[RFC]: Relay a new high level IR for TVM
Relay is a new high level intermediate representation (IR) intended to act as v2.0 of NNVM.
Motivation
Computation graphs are a powerful program representation as demonstrated by the first generation of DL frameworks. Most popular frameworks have employed computation graphs as their input, intermediate representation, and execution data structure.
However, as workloads continue to evolve, the design of our high level IRs needs to evolve to better support the needs of developers and users
Graph-level challenges such as control flow and sub-graphs have become necessary features to natively support and optimize.
The tight coupling between runtime representation and compile-time representation has limited flexibility and frustrated developers; Relay will decouple the representations.
Finally we believe the high level must be designed in tandem with the low level IR, allowing for the two layers to communicate during compilation to achieve optimal performance.
Design
The first version of NNVM set out to solve some of these challenges, and we view Relay as second generation IR designed specifically for integration into the TVM stack as the input layer. Our goal is to focus on TVM as our primary backend, easing development and maintenance for both TVM developers and current NNVM users, as well as enabling new features.
In order to address the challenges presented above we designed Relay to build on the things computation graphs are good at (pure, dataflow, compositional), and improve on the things they struggle with (control flow, subgraph, runtime/compilation distinction).
Core IR
Relay is a typed pure functional IR, with a few basic features such as functions, if-then-else control flow, recursion, operator and function calls, and variable binding.
We have iterated on Relay's design over the past 8 months.
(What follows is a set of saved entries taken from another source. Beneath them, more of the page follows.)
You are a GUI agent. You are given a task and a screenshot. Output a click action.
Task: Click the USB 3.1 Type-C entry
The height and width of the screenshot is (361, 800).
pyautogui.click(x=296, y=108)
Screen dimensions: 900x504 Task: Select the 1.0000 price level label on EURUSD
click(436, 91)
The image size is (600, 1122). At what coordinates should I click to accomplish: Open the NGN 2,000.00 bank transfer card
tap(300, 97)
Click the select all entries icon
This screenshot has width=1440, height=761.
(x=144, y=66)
This versions represents the culmination of our experiments. This PR does not contain all the pieces of the previous version, instead we focus on introducing the core IR, its associated data structures, and a few integral passes.
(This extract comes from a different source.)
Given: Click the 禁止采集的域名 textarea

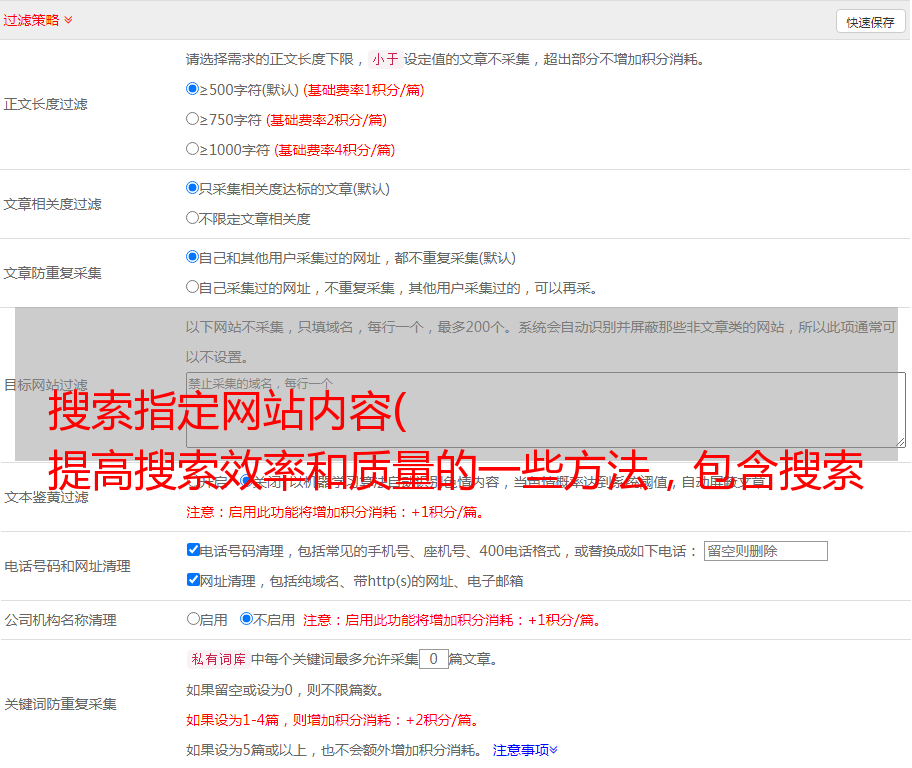Looking at the screenshot, I should tap(545, 409).
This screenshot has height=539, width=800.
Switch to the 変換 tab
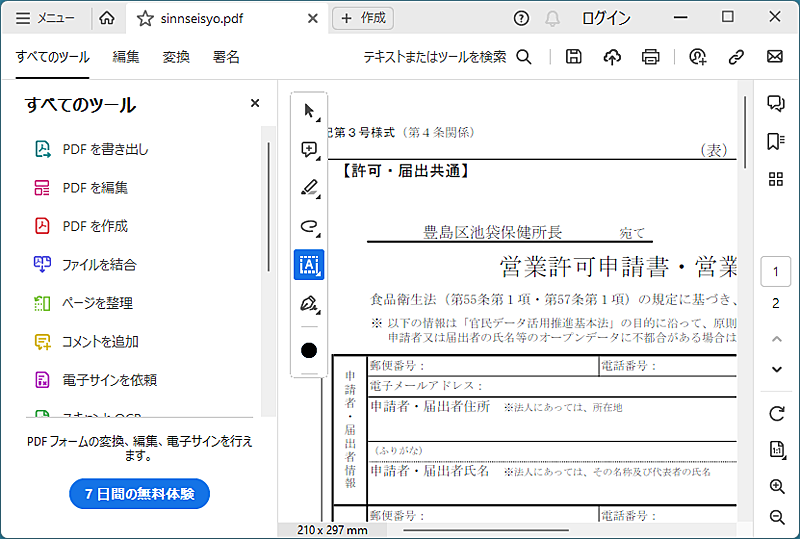coord(176,57)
The core IR is defined in just a few files:
include/tvm/relay/base.h
(the base classes and common data)
include/tvm/relay/type.h
(the type system and all relevant nodes)
include/tvm/relay/expr.h
(the expression language)
Typing
All Relay programs are typed, similar to more conventional languages such as C++.
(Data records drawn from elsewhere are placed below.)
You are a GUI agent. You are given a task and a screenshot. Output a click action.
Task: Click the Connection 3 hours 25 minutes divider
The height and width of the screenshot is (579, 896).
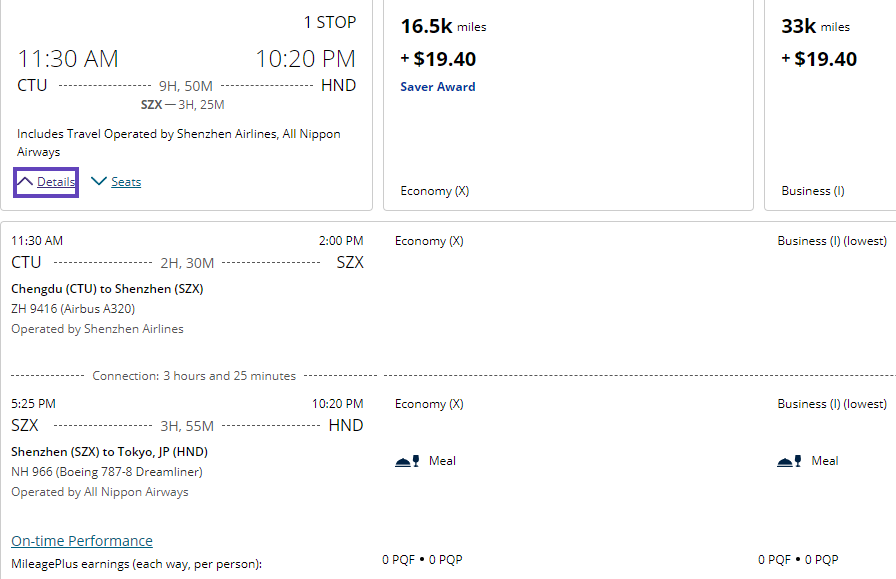[194, 376]
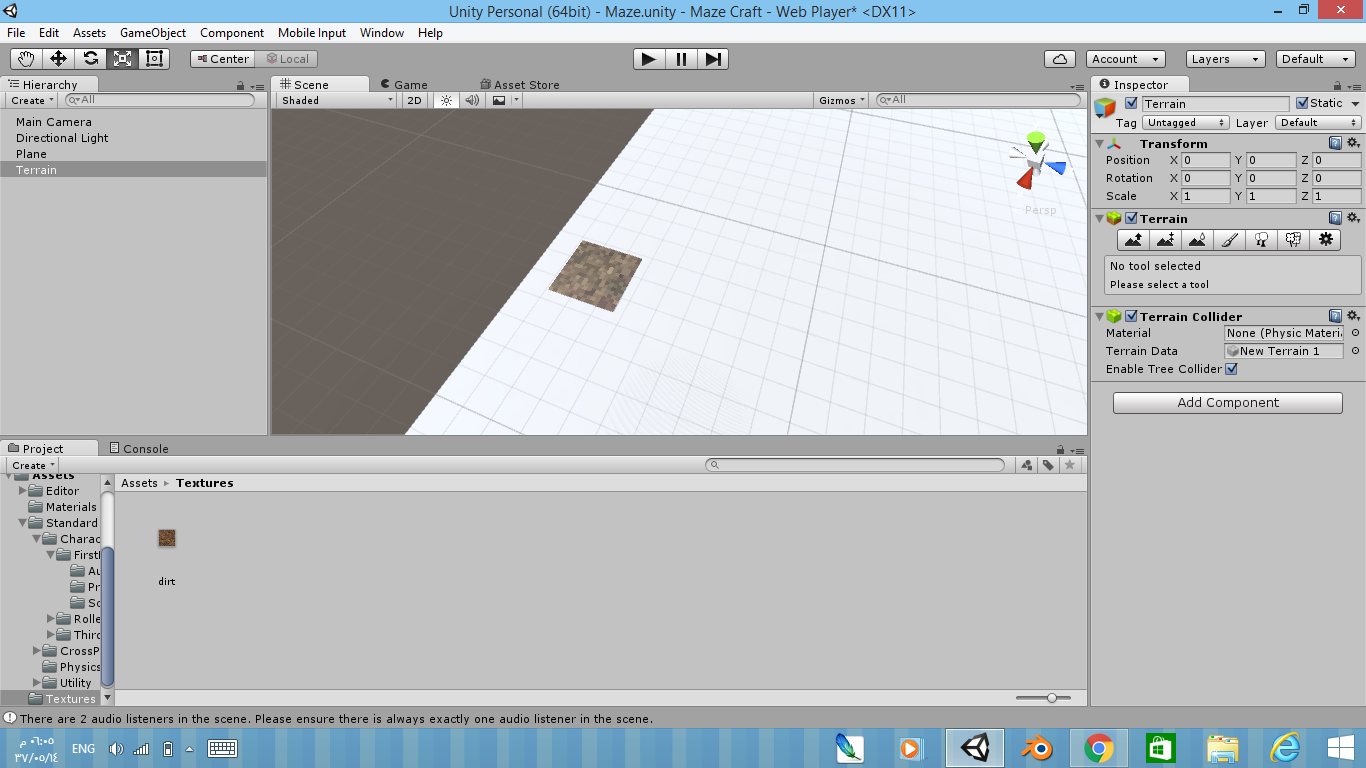
Task: Select the Paint Height terrain tool
Action: point(1166,239)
A type system allows us to statically (i.e at compile time) distinguish between different sorts of values. This means we know whether an expression will evaluate to a tensor, a function (i.e (float32, float32) -> float32) or a tuple (float32, int32). Furthermore, our type system has the ability to be shape generic (i.e polymorphism, templating).
Type inference and checking take the place of shape inference in traditional computation graphs style IRs.
This PR implements type inference and checking for Relay, the code can be found in src/tvm/relay/pass/type_infer.cc
, and relevant helper utilities in src/tvm/relay/pass
.
Control Flow
Relay adds a notion of control flow to the IR, in the form of simple if (cond) { true_branch } else { false_branch}
. Relay requires that the condition variable computes a single boolean
value controlling which branch is taken. if
is an expression in Relay, meaning the result of the entire
expression is the result of the branch taken.
We introduce this to add a formal way to distinguish between data flow and control flow without having to conflate the two in the representation. Because we separate the control signal, we can easily batch a program without affecting control flow.
The definition of control flow can be found in include/tvm/relay/expr.h
.
Abstraction
Relay supports the definition of functions which can be used to represent "sub-graphs" (i.e chunks of reusable computation).
Relay functions are like traditional functions: they represent some set of parameters (i.e placeholders) and a body which is a chunk of computation involving the the parameters (i.e sub-graph). We can build a full network/model by composing together functions.
Compilation
The Relay IR is designed as a compile time representation of models. The new features are exposed only in Relay's abstract syntax tree, and used for compile time program manipulation. We do not intend to use Relay's IR as a data structure for serious interpretation or execution.
Runtime
These new features increase the expressivity of the current computation model, and one may ask how to execute programs using these features with the existing runtime. Our goal is to introduce Relay as the compiler representation in this PR, and reuse the existing runtime maintaining compatibility on both the frontend and backend. We anticipate a new version of the runtime having native support for Relay's new constructs in the future.
TVM Co-design
We made an effort to model Relay's implementation after TVM and reuse much of the existing infrastructure in order to provide better compatibility between TOPI operators and Relay programs. One big design decision is reusing the TVM node system to expose the Relay language to Python in the style of TVM. Users who are familiar with TVM's expression language should feel comfortable working with the Relay AST's definition in C++, and Python. We also share representations for many data structures. For example tensor containers (i.e tvm::runtime::NDArray
), and generic attributes which can be shared between Relay and TVM are two such shared structures.
Transitioning from NNVM
We plan on adding a guide for transitioning programs from NNVM to Relay. This is one of the remaining work items before releasing the Relay Alpha. The goal is users can use the Relay operators and builder API to construct Relay programs, and we will follow-up with a compatibility layer to make transitioning from NNVM smooth.
For an implementation see #1672 which implements this bit.
status: RFC